Blanchard, speaking to reporters, said today that the share of emerging market assets held by portfolio investors globally still has more room to rise, as faster economic growth in Latin America and Asia attract capital.
He said policy makers should use other instruments -- interest rates, fiscal policy, foreign currency reserves accumulation and other macro-prudential tools -- before resorting to the use of capital controls to fend off ”excessive´´ inflows.

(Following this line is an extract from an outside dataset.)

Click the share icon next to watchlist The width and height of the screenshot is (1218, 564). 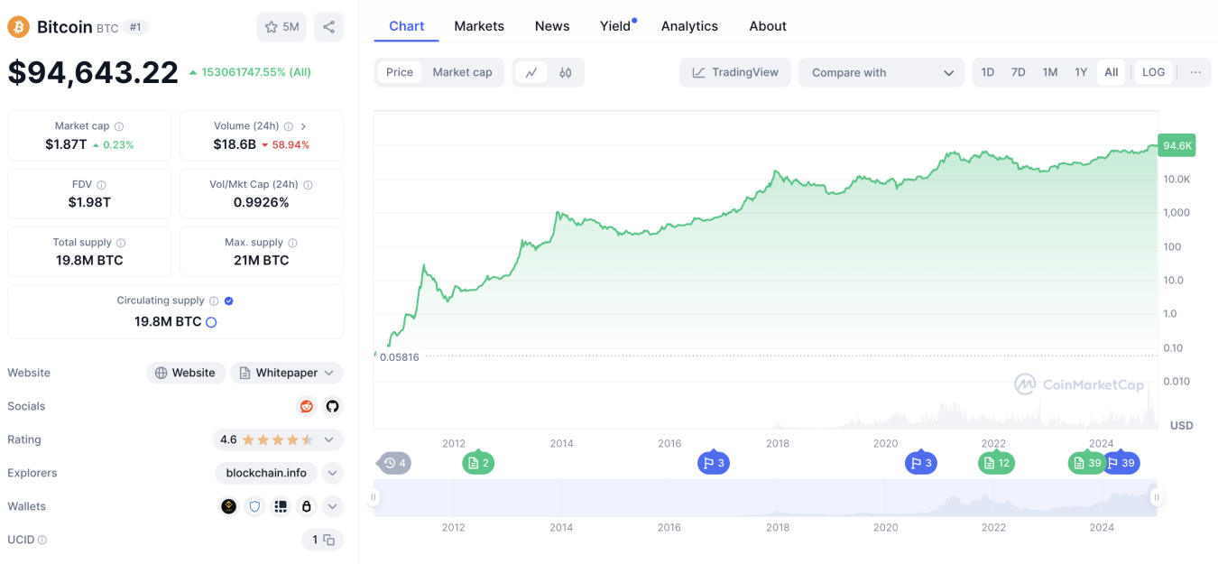coord(328,27)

Nicolas Eyzaguirre, the IMF´s Western Hemisphere director and a former finance minister in Chile, said that policy makers in Latin America should be ready to withstand pressure on their currencies in coming years by finding ways to boost productivity and increase savings.

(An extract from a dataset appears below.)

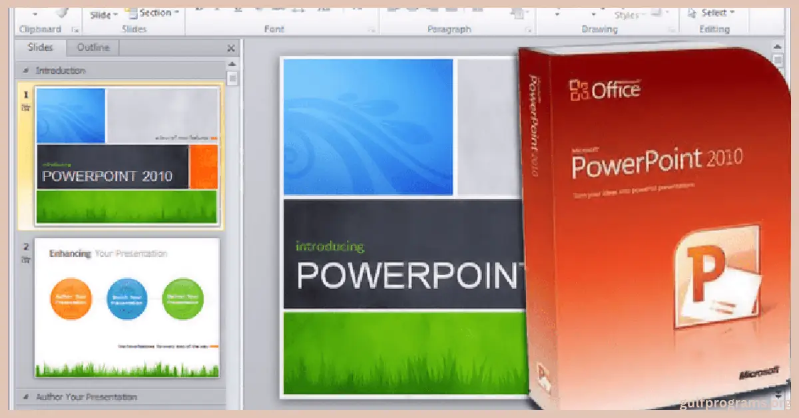Click the Select cursor icon in Editing group

[692, 13]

”Make no mistake, there´s part of this that is permanent,´´ he said at the same event, which brought together central bankers from Thailand, Turkey, Colombia and Chile to discuss capital flows to emerging markets.
The real gained 1.2 percent to 1.5960 per U.S. dollar at 4:21 p.m. New York time. The currency has appreciated 45 percent against the dollar since 2009, the best performer of 25 emerging market currencies tracked by Bloomberg.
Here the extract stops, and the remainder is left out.